═══ Provided records ═══

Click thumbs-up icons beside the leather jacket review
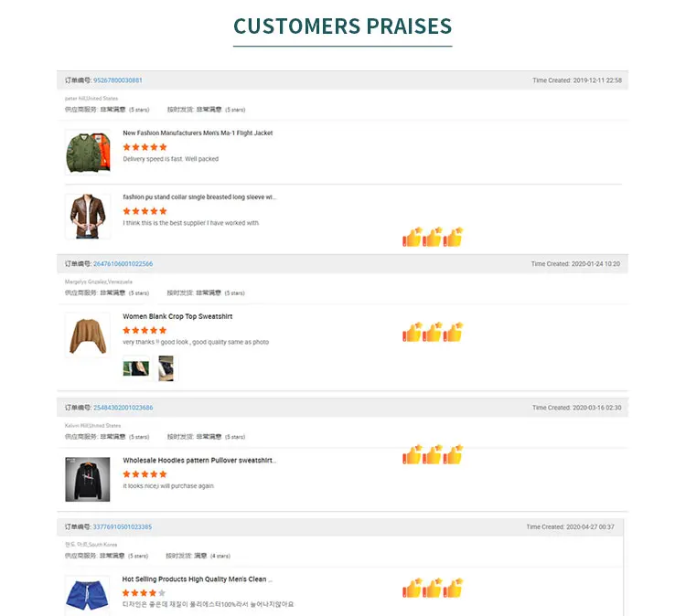This screenshot has width=686, height=616. (433, 237)
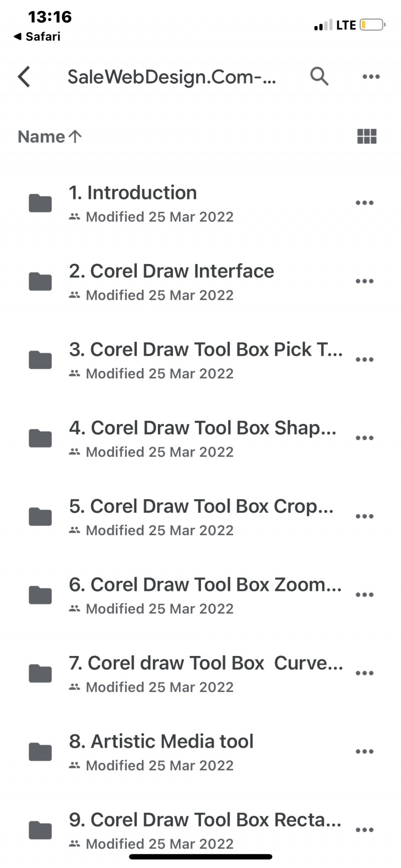The image size is (401, 868).
Task: Show more options for Pick Tool folder
Action: [x=364, y=359]
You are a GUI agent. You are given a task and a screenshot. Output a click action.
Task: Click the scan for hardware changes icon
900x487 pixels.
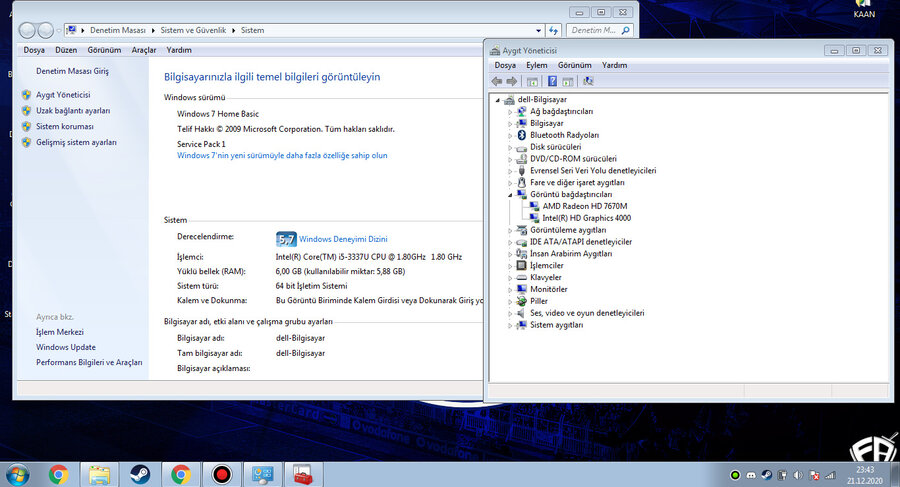point(588,81)
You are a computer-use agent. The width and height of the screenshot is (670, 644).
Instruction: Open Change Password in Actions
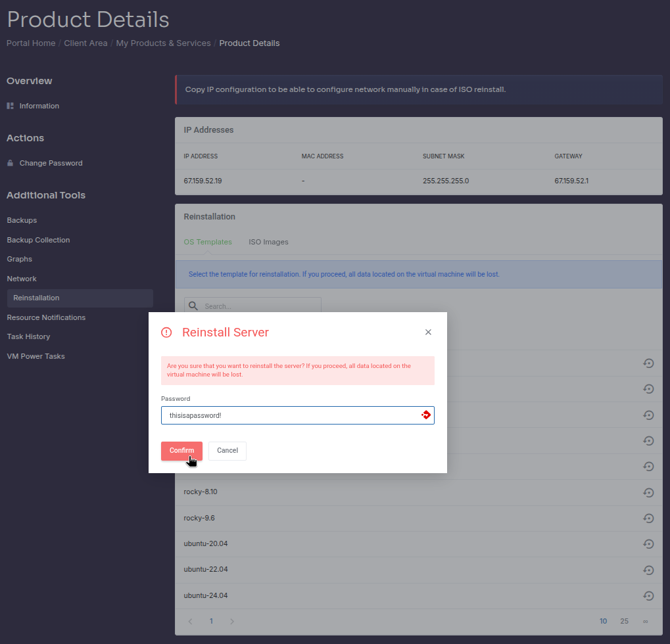51,163
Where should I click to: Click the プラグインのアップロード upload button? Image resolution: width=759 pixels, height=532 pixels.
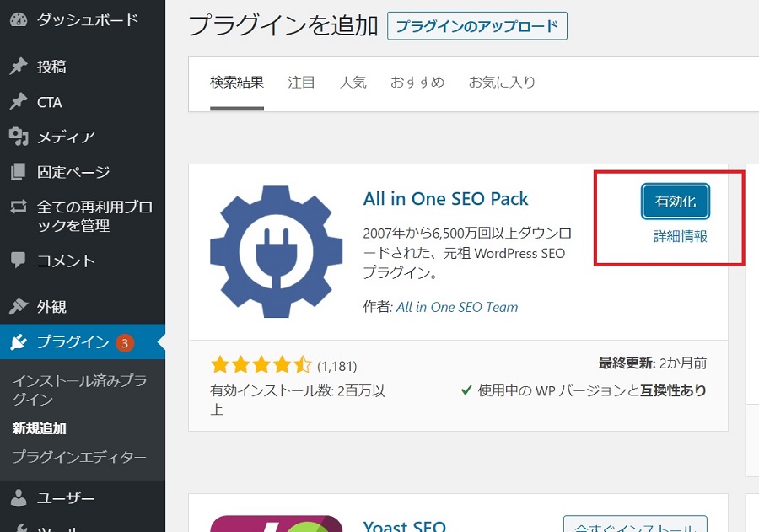click(476, 26)
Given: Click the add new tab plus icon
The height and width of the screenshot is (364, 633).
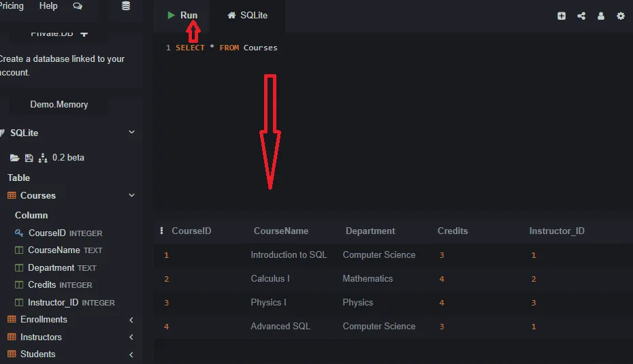Looking at the screenshot, I should pos(562,16).
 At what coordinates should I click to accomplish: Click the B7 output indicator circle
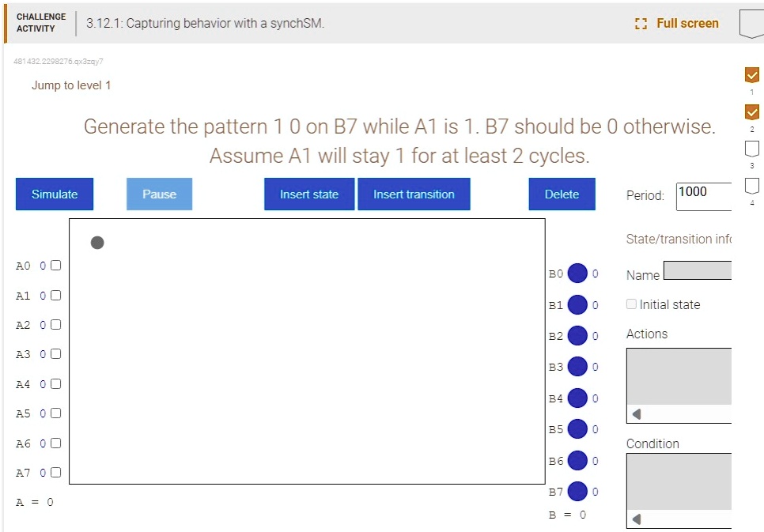pyautogui.click(x=577, y=491)
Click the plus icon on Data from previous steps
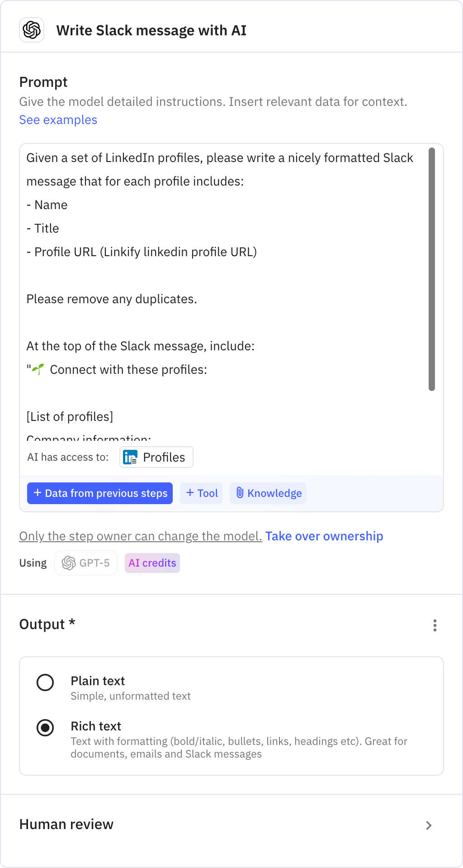The height and width of the screenshot is (868, 463). [x=38, y=493]
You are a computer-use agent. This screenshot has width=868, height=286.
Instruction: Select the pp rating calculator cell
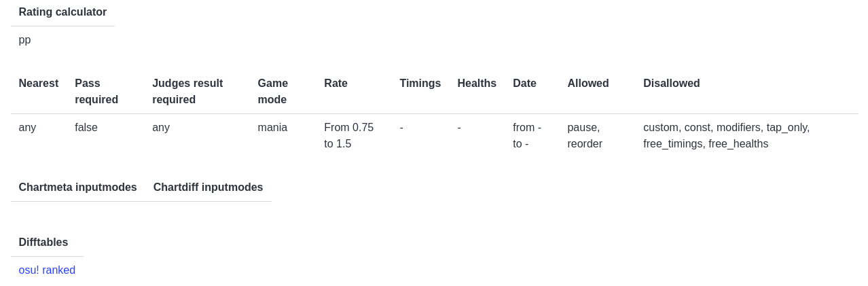click(24, 40)
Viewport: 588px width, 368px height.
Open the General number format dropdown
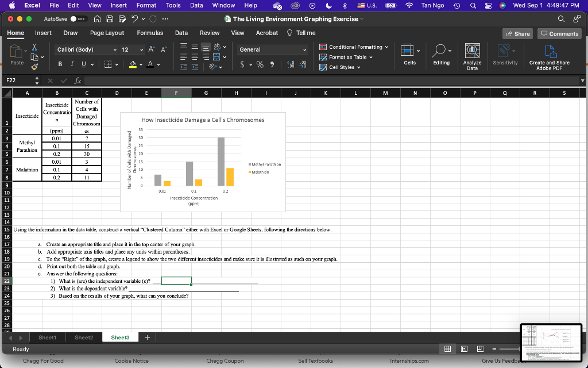[271, 50]
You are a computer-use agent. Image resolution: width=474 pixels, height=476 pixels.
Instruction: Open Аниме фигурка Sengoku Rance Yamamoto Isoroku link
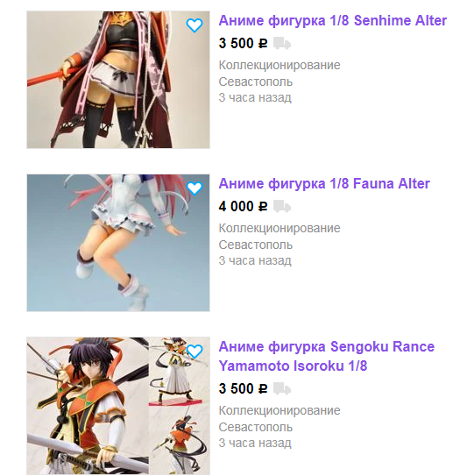click(x=327, y=356)
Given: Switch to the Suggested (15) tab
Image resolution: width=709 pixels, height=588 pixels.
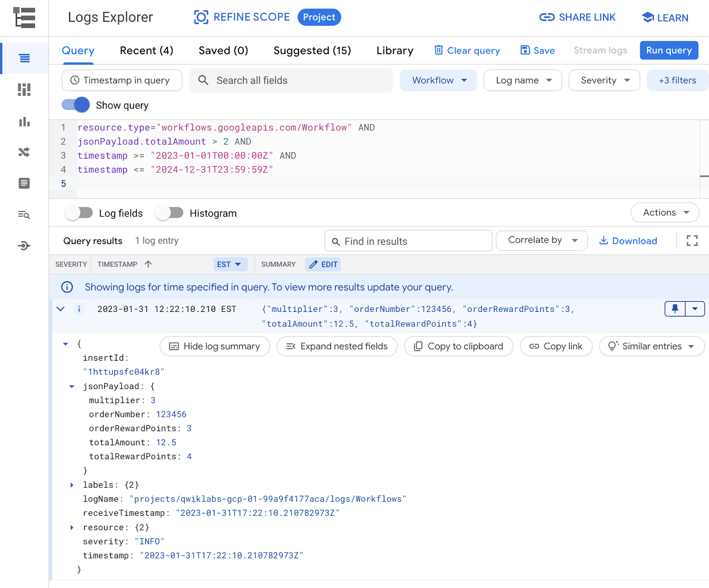Looking at the screenshot, I should tap(312, 51).
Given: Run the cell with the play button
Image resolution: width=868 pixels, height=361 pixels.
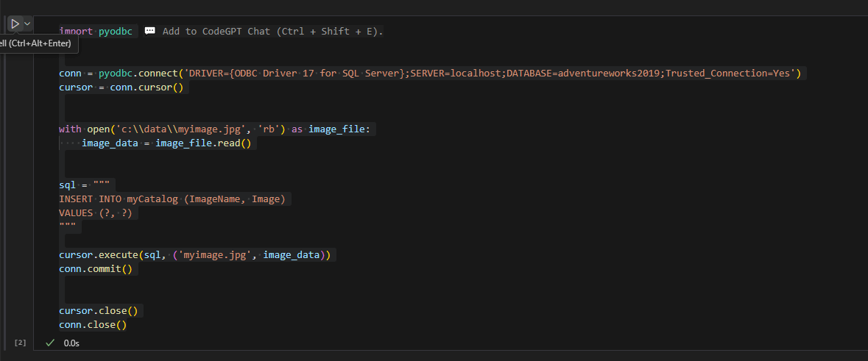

═══

No pictures should appear in the copy. Reproduce exactly the lines from the line containing "Viewport: 588px width, 368px height." through the last line of the data, inclusive.

Viewport: 588px width, 368px height.
Open the General number format dropdown
[271, 50]
You are a computer-use agent. Image resolution: width=474 pixels, height=476 pixels.
Instruction: Open Аниме фигурка Sengoku Rance Yamamoto Isoroku link
click(x=327, y=356)
Given: Switch to the Suggested (15) tab
Image resolution: width=709 pixels, height=588 pixels.
Looking at the screenshot, I should tap(312, 51).
Given: Run the cell with the play button
Image resolution: width=868 pixels, height=361 pixels.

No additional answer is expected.